Standard latent class modeling has recently been shown to provide a flexible tool for the multiple imputation (MI) of missing categorical covariates in cross-sectional studies. This article introduces an analogous tool for longitudinal studies: MI using Bayesian mixture Latent Markov (BMLM) models. Besides retaining the benefits of latent class models, i.e. respecting the (categorical) measurement scale of the variables and preserving possibly complex relationships between variables within a measurement occasion, the Markov dependence structure of the proposed BMLM model allows capturing lagged dependencies between adjacent time points, while the time-constant mixture structure allows capturing dependencies across all time points, as well as retrieving associations between time-varying and time-constant variables. The performance of the BMLM model for MI is evaluated by means of a simulation study and an empirical experiment, in which it is compared with complete case analysis and MICE. Results show good performance of the proposed method in retrieving the parameters of the analysis model. In contrast, competing methods could provide correct estimates only for some aspects of the data.

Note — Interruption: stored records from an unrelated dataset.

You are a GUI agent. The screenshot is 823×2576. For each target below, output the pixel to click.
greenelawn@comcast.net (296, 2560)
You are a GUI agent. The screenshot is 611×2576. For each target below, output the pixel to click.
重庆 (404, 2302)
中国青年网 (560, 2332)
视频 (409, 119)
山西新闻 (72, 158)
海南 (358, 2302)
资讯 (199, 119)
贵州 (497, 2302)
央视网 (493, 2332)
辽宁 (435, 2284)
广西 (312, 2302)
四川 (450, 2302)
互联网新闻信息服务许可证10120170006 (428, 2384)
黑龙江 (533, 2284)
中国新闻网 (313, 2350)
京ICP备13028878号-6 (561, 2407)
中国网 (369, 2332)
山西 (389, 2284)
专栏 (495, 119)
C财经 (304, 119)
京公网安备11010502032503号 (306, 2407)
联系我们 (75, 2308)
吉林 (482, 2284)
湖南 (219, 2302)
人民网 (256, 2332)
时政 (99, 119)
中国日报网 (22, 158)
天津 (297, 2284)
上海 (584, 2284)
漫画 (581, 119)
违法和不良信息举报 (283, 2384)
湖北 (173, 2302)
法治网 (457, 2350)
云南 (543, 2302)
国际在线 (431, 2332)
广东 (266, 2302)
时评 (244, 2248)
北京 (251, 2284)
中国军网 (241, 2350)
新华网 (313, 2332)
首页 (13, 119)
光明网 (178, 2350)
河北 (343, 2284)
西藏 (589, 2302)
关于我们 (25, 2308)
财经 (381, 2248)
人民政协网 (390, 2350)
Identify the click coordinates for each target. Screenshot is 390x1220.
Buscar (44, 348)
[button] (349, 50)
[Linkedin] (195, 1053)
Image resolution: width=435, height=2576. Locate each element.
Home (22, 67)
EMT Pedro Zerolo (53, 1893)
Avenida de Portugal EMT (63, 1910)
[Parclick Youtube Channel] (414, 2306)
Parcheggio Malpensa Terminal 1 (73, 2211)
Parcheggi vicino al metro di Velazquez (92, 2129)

标准潜在类别建模最近已被证明是一种灵活的工具,可用于横断面研究中缺失分类协变量的多重填补(MI)。本文介绍了一种适用于纵向研究的类似工具:使用贝叶斯混合潜在马尔可夫(BMLM)模型的多重填补。除了保留潜在类别模型的优点,即尊重变量的(分类)测量尺度并保留测量场合内变量之间可能复杂的关系外,所提出的BMLM模型的马尔可夫依赖结构允许捕捉相邻时间点之间的滞后依赖性,而时间常数混合结构允许捕捉所有时间点之间的依赖性,以及检索随时间变化和时间常数变量之间的关联。通过模拟研究和实证实验评估了BMLM模型用于多重填补的性能,并将其与完整病例分析和MICE进行了比较。结果表明,所提出的方法在检索分析模型参数方面表现良好。相比之下,竞争方法仅能对数据的某些方面提供正确的估计。